== Task item ==
Without the pictures, reproduce the records that follow exactly.

== Provided material ==
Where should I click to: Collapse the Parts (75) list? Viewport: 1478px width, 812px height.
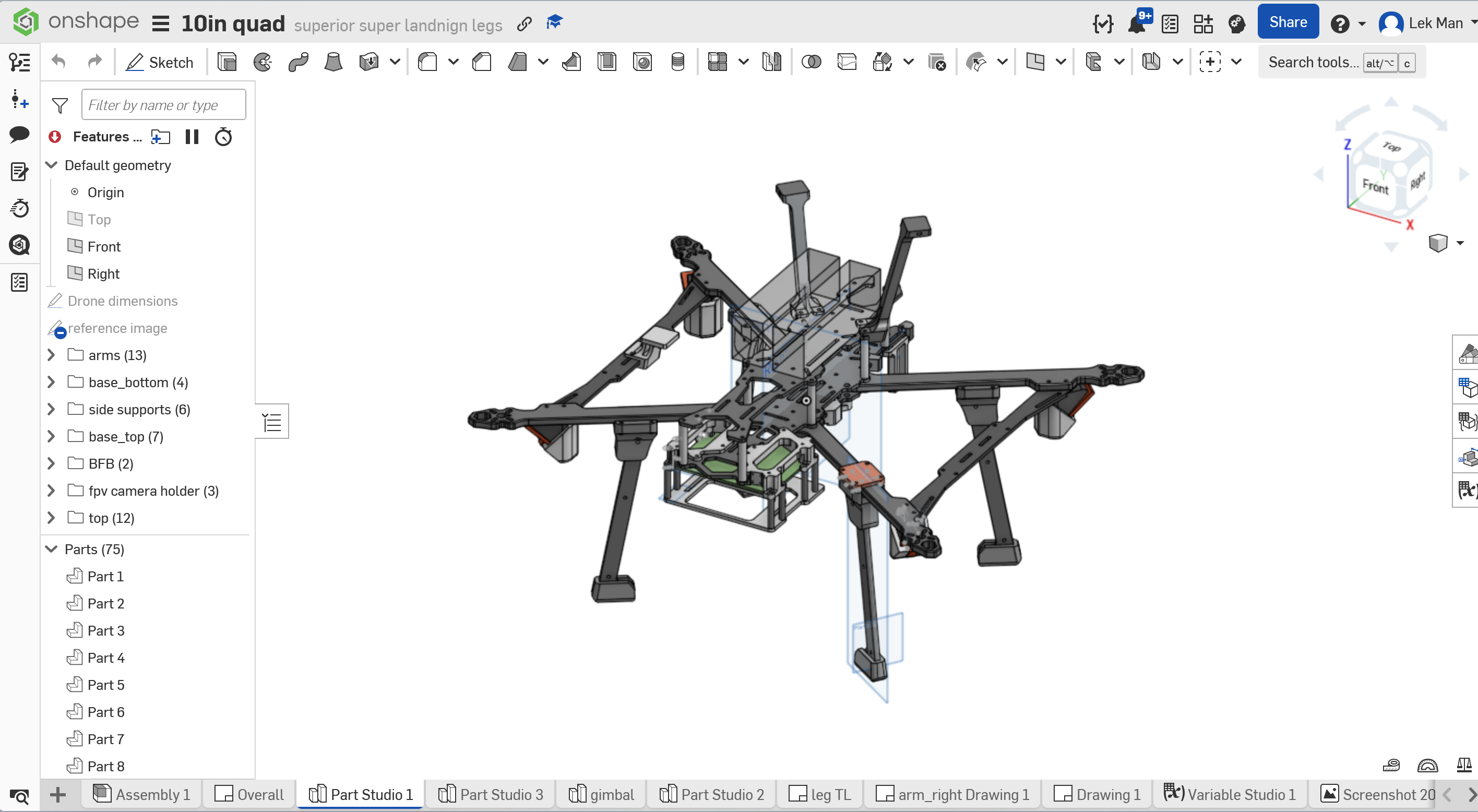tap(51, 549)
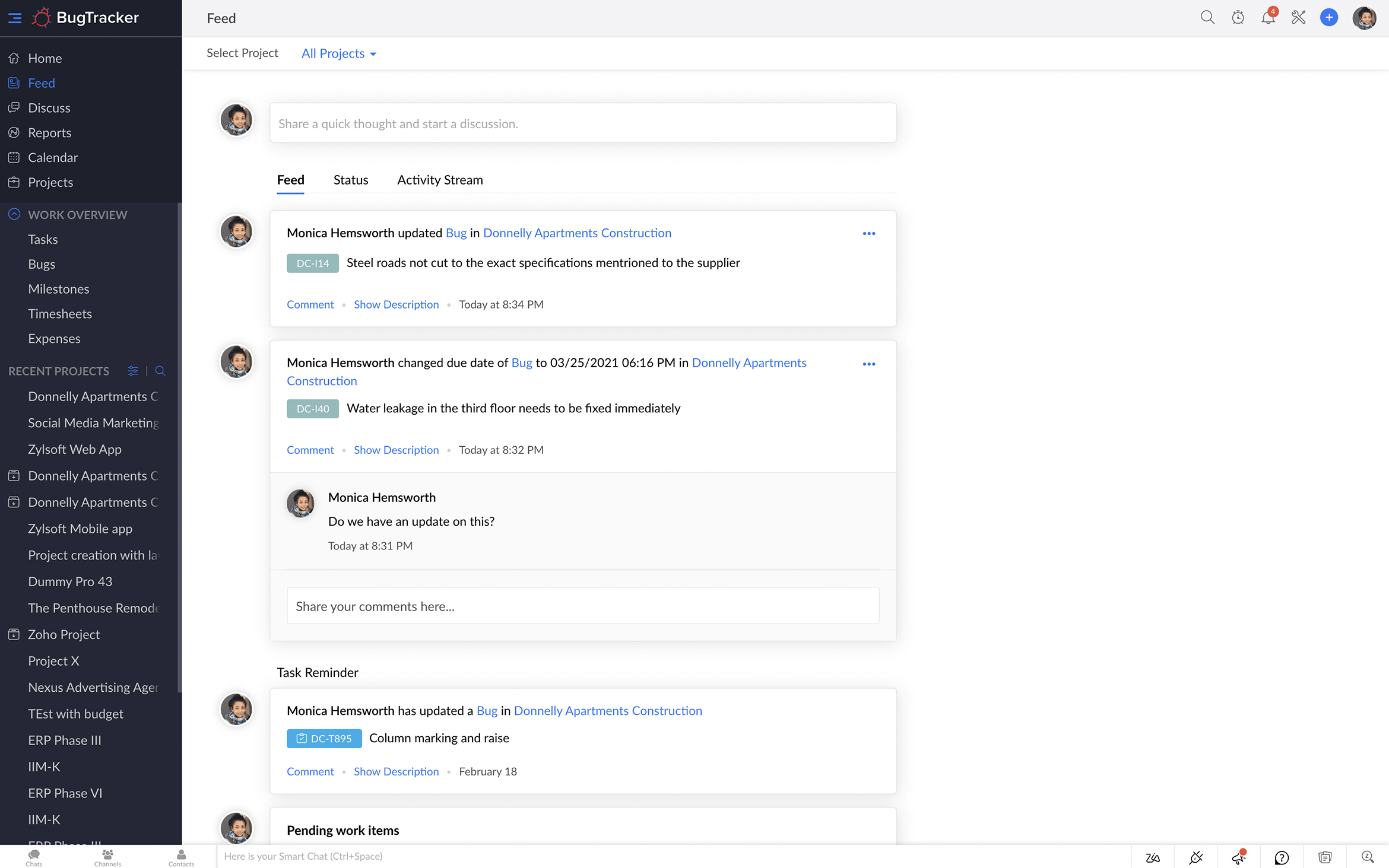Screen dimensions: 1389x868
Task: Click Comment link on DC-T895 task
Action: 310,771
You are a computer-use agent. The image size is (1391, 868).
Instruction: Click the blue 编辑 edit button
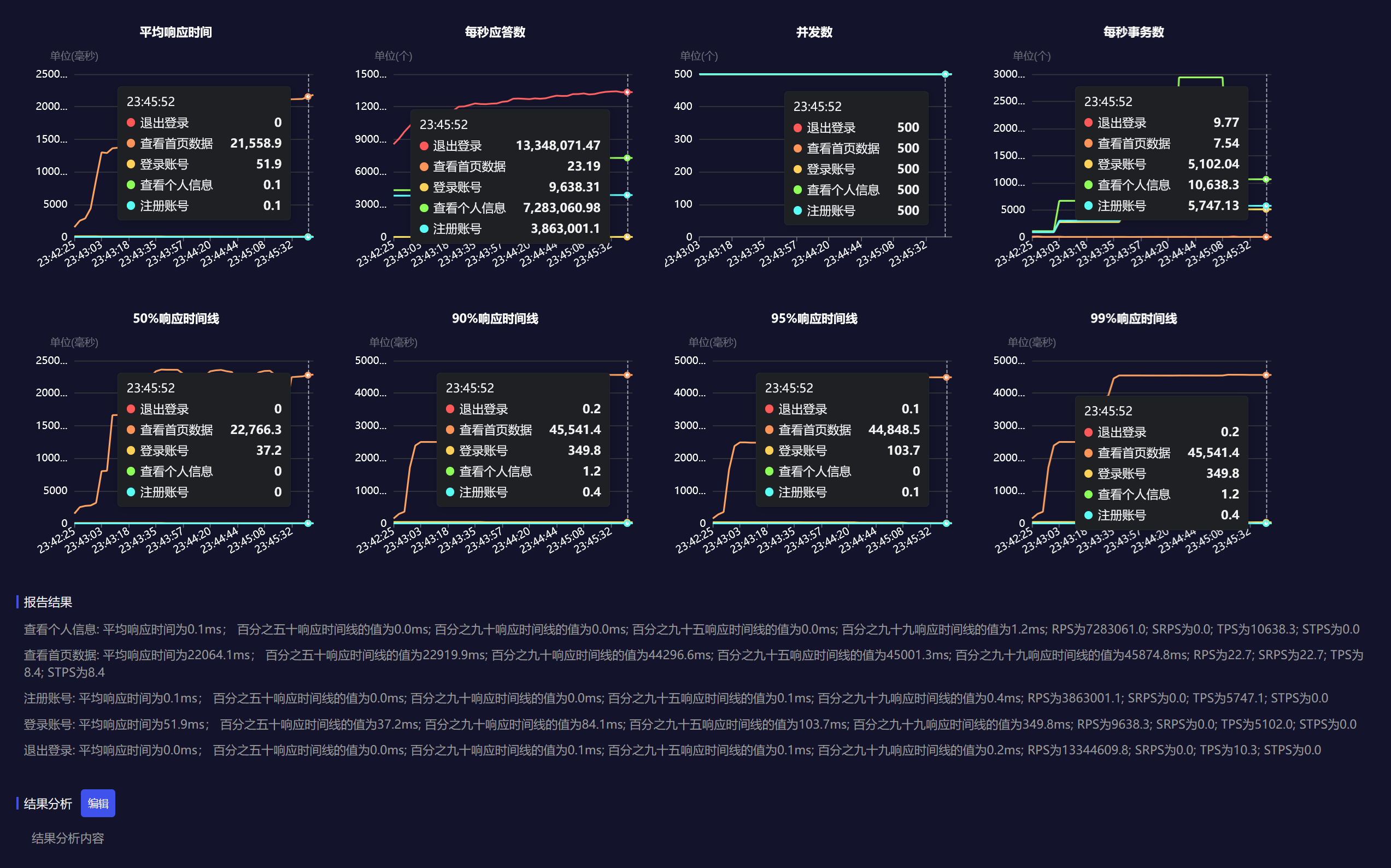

== Task output ==
Where should I click to: Collapse the Parts (75) list? Viewport: 1478px width, 812px height.
tap(51, 549)
Screen dimensions: 1389x868
Task: Click Comment link on DC-T895 task
Action: 310,771
You are a computer-use agent. The image size is (1391, 868).
Instruction: Click the blue 编辑 edit button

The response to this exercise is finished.